### SOURCE TEXT
One last, I don't think my freedoms are being "stifled" in deferring to having brothers initiate. Because in desiring to obey biblical exhortations, I believe there is always MORE freedom experienced - because in doing so, I am free from blame or censure, and free to feel the Lord's delight. When my heart is not perverse and my ways are blameless, the Lord is pleased. Prov 11:20. amen.

May 9, 2002 -- Thought #2
Maybe what it comes down to is in trying to consider acting on what is biblical vs. acting on what is appropriate vs. acting on what is integrity. Integrity is a huge deal to me...

May 9, 2002 -- Questions - Thought #1
Something I realized. There is a difference between secular, worldly thinking, Christian culture thinking and Biblical thinking. The difference between secular, worldly thinking and Biblical thinking is obvious. What's not so obvious is the difference between what the Christian culture deems as "right" and "good" and what the Bible actually says is "right" and "good." Sometimes I think we really need to stop ourselves and ask, "Wait, so do I think this is inappropriate/appropriate because the Bible actually says so or because the church (or mainstream American Christian culture) says so?"

### DATA SUPPLIED

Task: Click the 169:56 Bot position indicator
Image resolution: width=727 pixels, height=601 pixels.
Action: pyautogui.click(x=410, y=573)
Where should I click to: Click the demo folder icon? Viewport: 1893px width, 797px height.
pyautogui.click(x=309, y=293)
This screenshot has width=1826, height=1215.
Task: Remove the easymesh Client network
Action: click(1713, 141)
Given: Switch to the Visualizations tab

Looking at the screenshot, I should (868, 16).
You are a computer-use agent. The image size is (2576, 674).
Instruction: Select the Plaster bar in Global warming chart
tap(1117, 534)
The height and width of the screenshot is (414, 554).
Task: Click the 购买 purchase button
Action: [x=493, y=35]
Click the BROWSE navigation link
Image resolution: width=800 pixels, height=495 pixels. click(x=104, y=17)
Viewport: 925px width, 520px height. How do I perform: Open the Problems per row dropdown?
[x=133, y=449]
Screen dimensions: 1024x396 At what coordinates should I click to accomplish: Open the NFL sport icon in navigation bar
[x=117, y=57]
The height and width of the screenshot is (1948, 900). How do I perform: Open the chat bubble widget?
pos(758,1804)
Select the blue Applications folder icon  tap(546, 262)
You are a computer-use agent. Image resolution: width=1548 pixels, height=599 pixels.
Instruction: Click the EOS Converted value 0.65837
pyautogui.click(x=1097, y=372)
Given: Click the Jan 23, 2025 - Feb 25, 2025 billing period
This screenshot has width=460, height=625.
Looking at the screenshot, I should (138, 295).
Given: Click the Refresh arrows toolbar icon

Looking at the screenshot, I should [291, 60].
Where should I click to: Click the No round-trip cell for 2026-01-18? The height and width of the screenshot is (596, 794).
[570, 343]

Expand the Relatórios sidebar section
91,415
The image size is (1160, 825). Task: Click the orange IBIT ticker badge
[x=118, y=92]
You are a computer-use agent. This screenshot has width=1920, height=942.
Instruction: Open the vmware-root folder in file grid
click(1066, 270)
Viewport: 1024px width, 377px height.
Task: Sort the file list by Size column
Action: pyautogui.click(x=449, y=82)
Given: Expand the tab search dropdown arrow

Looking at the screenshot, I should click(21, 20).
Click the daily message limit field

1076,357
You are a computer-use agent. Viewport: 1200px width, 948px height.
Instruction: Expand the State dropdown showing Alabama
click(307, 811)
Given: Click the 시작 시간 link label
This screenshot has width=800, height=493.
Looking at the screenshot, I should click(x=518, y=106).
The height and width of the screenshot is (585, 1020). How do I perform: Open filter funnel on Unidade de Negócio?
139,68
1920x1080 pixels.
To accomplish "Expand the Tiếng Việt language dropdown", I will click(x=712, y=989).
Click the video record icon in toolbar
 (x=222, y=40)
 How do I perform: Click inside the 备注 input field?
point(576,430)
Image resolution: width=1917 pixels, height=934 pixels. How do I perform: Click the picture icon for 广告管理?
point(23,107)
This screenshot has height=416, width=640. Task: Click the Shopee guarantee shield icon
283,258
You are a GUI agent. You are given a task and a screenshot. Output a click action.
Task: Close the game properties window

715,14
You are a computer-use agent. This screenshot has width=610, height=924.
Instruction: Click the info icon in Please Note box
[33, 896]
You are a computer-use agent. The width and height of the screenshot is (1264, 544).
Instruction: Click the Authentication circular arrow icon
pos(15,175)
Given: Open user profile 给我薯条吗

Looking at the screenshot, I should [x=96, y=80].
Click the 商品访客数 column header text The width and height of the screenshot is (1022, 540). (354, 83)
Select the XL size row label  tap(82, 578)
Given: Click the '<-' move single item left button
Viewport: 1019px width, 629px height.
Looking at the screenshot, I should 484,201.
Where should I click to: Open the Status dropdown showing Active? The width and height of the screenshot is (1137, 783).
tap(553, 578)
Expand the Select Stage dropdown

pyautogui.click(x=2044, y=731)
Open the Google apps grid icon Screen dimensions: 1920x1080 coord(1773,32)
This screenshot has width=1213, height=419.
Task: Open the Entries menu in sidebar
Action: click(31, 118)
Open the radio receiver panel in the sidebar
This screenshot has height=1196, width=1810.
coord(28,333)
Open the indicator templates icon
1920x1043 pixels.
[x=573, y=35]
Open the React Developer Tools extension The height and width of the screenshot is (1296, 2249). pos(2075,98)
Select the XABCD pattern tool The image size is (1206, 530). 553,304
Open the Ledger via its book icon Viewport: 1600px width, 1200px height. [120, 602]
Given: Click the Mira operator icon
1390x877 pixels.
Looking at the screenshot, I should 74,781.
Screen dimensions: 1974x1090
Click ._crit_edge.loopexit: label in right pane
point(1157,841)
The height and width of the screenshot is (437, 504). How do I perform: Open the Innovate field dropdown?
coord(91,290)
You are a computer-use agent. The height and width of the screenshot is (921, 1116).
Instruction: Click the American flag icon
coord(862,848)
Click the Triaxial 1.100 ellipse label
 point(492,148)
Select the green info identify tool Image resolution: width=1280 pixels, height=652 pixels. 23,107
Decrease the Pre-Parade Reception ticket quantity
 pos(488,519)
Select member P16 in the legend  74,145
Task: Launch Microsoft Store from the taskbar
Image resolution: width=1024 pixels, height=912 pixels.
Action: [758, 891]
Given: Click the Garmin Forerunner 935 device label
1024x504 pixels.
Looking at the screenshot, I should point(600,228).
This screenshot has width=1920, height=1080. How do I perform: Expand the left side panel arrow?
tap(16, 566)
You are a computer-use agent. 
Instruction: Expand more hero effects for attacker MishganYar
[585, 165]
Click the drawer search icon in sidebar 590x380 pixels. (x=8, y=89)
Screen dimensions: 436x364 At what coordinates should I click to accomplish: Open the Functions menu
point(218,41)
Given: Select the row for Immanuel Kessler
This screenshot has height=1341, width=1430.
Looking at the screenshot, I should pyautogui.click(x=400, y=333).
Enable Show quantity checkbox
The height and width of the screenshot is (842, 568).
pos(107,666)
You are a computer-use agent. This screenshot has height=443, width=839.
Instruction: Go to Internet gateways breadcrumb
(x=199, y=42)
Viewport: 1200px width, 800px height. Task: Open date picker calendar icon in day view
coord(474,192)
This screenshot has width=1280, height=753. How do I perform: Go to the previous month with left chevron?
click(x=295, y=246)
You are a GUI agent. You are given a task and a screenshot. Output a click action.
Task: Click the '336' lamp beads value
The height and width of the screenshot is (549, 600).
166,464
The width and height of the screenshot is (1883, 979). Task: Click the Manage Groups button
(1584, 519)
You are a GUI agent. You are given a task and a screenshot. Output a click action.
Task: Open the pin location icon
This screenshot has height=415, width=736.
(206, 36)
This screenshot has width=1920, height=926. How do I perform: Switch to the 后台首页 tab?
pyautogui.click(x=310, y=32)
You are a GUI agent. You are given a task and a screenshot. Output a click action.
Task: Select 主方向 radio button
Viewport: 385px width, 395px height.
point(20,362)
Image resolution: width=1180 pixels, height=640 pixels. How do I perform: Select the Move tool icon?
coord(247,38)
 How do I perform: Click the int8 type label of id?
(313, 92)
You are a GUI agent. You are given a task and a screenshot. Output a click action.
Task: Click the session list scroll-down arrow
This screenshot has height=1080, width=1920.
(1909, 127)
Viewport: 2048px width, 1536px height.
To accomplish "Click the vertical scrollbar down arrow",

### SET EXERCISE 1
In the journal entries, which three kinds of thinking does the writer distinguish?
### SET EXERCISE 2
Copy the stretch of the records from the line containing "Viewport: 925px width, 520px" through the line containing "[x=118, y=92]", including both of those lines.
The journal entries and the records are unrelated.

### WORKED ANSWER 1
Secular, worldly thinking; Christian culture thinking; and Biblical thinking.

### WORKED ANSWER 2
Viewport: 925px width, 520px height. How do I perform: Open the Problems per row dropdown?
[x=133, y=449]
Screen dimensions: 1024x396 At what coordinates should I click to accomplish: Open the NFL sport icon in navigation bar
[x=117, y=57]
The height and width of the screenshot is (1948, 900). How do I perform: Open the chat bubble widget?
pos(758,1804)
Select the blue Applications folder icon  tap(546, 262)
You are a computer-use agent. Image resolution: width=1548 pixels, height=599 pixels.
Instruction: Click the EOS Converted value 0.65837
pyautogui.click(x=1097, y=372)
Given: Click the Jan 23, 2025 - Feb 25, 2025 billing period
This screenshot has width=460, height=625.
Looking at the screenshot, I should (138, 295).
Given: Click the Refresh arrows toolbar icon

Looking at the screenshot, I should [291, 60].
Where should I click to: Click the No round-trip cell for 2026-01-18? The height and width of the screenshot is (596, 794).
[570, 343]

Expand the Relatórios sidebar section
91,415
The image size is (1160, 825). Task: Click the orange IBIT ticker badge
[x=118, y=92]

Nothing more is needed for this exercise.